Fungi are heterotrophic organisms. Heterotrophic nutrition means that fungi utilize extracellular sources of organic energy, organic material or organic matter, for their maintenance, growth and reproduction. Energy is derived from the breakdown of the chemical bond between carbon and either carbon or other components of compounds such as a phosphate ion. The extracellular sources of energy may be simple sugars, polypeptides or more complex carbohydrate.

Fungi can only absorb small molecules through their walls. For fungi to gain their energy needs, they find and absorb organic molecules appropriate to their needs, either immediately or following some form of enzyme diminution outside the thallus. The small molecules are then absorbed, used directly or reconstituted (transformed) into organic molecules within the cell.

When a skeletonized leaf is seen in the litter, it is because recalcitrant materials remain and digestion is continuing. The fungi that utilize a variety of energy sources usually absorb the simplest compounds first, then the more complex. For instance, the formation of cellulose is repressed by high concentrations of glucose in the cytoplasm. On depletion of primary sources of glucose, enzymes to degrade more complex molecules such as cellulose and starch, are then released. Thus soluble sugars and amino acids are removed first from a leaf released from a tree. Starch is then broken down and absorbed. Subsequently, pectin and cellulose are digested. Finally, waxes are degraded and lignin oxidized. The staggering of energy acquisition results in the efficient utilization of available energy.

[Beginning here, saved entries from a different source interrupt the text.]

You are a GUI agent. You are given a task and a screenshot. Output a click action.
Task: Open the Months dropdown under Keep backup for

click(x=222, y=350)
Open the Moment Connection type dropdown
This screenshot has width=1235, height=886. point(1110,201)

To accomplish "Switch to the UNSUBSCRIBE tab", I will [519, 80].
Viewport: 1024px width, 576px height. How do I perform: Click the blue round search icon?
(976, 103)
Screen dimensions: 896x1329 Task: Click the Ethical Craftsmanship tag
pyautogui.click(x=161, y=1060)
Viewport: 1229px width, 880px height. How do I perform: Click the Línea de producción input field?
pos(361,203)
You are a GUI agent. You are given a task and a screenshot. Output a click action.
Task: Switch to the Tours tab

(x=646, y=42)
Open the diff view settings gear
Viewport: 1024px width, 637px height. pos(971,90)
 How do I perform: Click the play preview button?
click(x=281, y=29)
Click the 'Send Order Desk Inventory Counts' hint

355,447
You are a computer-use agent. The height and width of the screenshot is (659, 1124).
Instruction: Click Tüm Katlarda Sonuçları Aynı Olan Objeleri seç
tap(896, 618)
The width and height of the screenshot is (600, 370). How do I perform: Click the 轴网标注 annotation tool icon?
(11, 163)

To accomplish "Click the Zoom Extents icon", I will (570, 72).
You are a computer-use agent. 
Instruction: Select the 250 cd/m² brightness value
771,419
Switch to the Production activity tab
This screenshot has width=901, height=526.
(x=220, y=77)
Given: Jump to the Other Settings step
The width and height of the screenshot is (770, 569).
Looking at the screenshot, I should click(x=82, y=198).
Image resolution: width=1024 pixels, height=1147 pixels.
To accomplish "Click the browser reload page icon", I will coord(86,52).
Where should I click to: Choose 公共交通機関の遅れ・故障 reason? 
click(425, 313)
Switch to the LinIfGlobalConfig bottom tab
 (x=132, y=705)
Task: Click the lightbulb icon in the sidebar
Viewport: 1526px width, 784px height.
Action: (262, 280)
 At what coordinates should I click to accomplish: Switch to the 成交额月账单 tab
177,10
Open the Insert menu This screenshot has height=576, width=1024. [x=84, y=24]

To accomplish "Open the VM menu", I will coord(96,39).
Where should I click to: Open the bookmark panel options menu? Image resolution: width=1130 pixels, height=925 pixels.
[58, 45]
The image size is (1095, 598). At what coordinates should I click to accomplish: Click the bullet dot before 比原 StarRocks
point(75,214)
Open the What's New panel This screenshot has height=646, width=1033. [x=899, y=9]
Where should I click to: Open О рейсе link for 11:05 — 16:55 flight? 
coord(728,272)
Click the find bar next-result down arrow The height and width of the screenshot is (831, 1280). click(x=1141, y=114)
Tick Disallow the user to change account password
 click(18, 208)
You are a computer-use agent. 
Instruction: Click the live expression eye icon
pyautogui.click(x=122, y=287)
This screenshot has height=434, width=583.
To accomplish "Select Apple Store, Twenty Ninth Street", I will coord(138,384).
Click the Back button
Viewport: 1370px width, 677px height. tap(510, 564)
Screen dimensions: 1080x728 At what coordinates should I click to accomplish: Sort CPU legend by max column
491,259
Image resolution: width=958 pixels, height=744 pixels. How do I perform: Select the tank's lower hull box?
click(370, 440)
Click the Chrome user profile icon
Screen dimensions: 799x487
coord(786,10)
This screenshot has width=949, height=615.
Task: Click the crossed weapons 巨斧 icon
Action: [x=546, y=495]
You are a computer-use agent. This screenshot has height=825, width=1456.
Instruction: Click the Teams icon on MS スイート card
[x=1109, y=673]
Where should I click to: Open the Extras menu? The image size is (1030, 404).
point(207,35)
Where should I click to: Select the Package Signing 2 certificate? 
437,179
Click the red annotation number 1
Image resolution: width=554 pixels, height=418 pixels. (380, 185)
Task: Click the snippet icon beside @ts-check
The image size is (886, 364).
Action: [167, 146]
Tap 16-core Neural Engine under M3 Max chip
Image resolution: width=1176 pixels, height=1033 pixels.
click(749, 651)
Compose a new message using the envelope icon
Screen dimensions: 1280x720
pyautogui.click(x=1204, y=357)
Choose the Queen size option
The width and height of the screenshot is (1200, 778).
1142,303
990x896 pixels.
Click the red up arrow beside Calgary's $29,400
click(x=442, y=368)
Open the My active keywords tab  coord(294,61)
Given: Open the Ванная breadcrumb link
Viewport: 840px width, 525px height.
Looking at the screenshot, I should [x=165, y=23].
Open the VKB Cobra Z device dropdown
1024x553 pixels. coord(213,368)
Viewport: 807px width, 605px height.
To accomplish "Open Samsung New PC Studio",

== Detection of digestive enzymes in fungi ==

The regulation of nutrient acquisition appears to be controlled by general phenomena. Only a small group of enzymes, mostly hydrolases, can be detected in the culture filtrate of well-fed fungi. This suggests that specific inducers control the manufacture and release of enzymes for degradation. The most common complex carbohydrate available in the environment is cellulose. In the absence of glucose, detection of cellulose, for instance, induces the expression of celluloses. As a consequence, fungi specifically target the breakdown of the cellulose in their environment, and do not waste energy on the unnecessary formation of enzymes for degradation of molecules that may not be present. Fungi have an efficient process to gain energy.

Because of the huge range of potential food sources, fungi have evolved enzymes suitable for the environments in which they are usually found. The range of enzymes, though wide in many species, is not sufficient for survival in all environments. Fungi require other competitive attributes to ensure continued survival.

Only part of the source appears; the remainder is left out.